My body's doing its own thing as usual. Traitor.
He's crossing the street now, each step deliberate, careful, like he's approaching a spooked animal and doesn't want to scare it away. The winter sun catches the gold in his hair. His breath makes small clouds in the cold air. He's big, bigger than I remembered. Not just tall, but broad. Solid. Built from years of lifting lumber and swinging hammers and working with his hands.
The scent gets stronger as he gets closer.
"I heard you were back," he says when he's close enough that I can see the flecks of gold in his blue eyes. "Mrs. Whight called my mom. My mom called Sergio. Sergio called me." He shrugs, and the movement makes those shoulders shift under the flannel. "Small town."

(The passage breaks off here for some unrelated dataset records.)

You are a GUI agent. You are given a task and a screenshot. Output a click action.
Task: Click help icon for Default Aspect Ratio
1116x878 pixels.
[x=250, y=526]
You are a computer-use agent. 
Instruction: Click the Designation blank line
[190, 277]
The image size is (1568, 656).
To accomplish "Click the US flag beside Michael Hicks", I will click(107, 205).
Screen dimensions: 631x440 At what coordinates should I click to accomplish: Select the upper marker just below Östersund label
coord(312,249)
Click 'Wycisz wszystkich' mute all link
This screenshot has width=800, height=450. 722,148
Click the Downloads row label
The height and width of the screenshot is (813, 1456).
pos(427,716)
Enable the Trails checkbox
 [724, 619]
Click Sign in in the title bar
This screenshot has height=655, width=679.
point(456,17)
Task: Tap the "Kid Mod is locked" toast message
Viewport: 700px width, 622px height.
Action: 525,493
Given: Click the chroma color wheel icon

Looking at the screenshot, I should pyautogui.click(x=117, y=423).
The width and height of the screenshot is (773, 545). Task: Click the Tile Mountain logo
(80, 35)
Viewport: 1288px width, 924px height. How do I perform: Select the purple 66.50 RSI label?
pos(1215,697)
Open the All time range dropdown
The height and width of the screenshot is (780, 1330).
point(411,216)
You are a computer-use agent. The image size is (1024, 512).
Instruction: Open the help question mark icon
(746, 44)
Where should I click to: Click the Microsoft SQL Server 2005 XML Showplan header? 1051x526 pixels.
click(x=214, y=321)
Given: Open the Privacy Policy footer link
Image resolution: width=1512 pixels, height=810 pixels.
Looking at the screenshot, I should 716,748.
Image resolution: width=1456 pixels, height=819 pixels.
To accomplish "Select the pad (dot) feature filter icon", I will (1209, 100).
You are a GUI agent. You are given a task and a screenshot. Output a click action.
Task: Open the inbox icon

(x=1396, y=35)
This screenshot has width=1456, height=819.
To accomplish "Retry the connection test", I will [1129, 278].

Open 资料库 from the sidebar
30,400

I should say something. Anything. Ask him how he's been. Apologize for leaving. Make some stupid joke to break the tension that's thick enough to choke on.
Instead I just stand there like a deer in headlights, clutching my prescription slip like it's a life raft, fighting the urge to either burst into tears or close the distance between us and finish what we started years ago.
His eyes move over me. Not leering. Not objectifying. Just looking. Taking me in like he's memorizing every detail. Like he's afraid I'll disappear if he blinks.
"You look good," he says, and his voice drops lower. "Different. But good."
I'm wearing my mother's too tight gray sweater that keeps riding up over my stomach and her too loose jeans that keep sliding down my hips despite the belt cinched to its tightest notch. My blonde hair is unwashed and pulled back in a messy bun. I have dark circles under my eyes and no makeup and I probably still smell like yesterday's panic sweat.
But the way he's looking at me, like I'm wearing silk and diamonds instead of borrowed clothes, like I'm the most beautiful thing he's ever seen, makes heat creep up my neck and settle in my cheeks.
"Carlos." I finally find my voice. It comes out strangled. Wrong. Breathy in ways I didn't intend. "What are you doing here?"
"Waiting for you."
The honesty of it hits me in the chest.
"How did you know I'd be here?"
"Patricia texted Hazel who texted my assistant who texted me." He smiles, but it doesn't reach his eyes. "Like I said. Small town."
Of course. The Largo Waters gossip network strikes again. By tonight, everyone will know that Jessica Delacroix went to see Dr. Negrorio. By tomorrow, they'll have theories about why. By next week, they'll probably know about the omega thing, the heat, everything.
I need to move. Need to get to the pharmacy and then home before I do something stupid.
"I should go," I say, taking a step toward the pharmacy. "My mom is expecting me."
It's a lie. Mom is in Mexico. But he doesn't need to know that.
I turn, trying to put distance between us, but I only make it two steps before his hand catches my elbow.
The contact stops me dead.
His fingers wrap around my arm through the thin fabric of Mom's sweater. The touch is gentle. Barely pressure. Just his hand on my elbow, that's all. Simple. Innocent.
Except it's not simple and there's nothing innocent about the way my body reacts.
Heat radiates from the point of contact. Not the medical kind that Pedro warned me about. The other kind. The kind that starts low in my belly and spreads outward in waves until my whole body is humming, thrumming, singing with awareness.
His scent washes over me, stronger now that he's touching me. Sandalwood and sawdust and alpha, filling my lungs until I can't breathe anything else. Until I don't want to breathe anything else.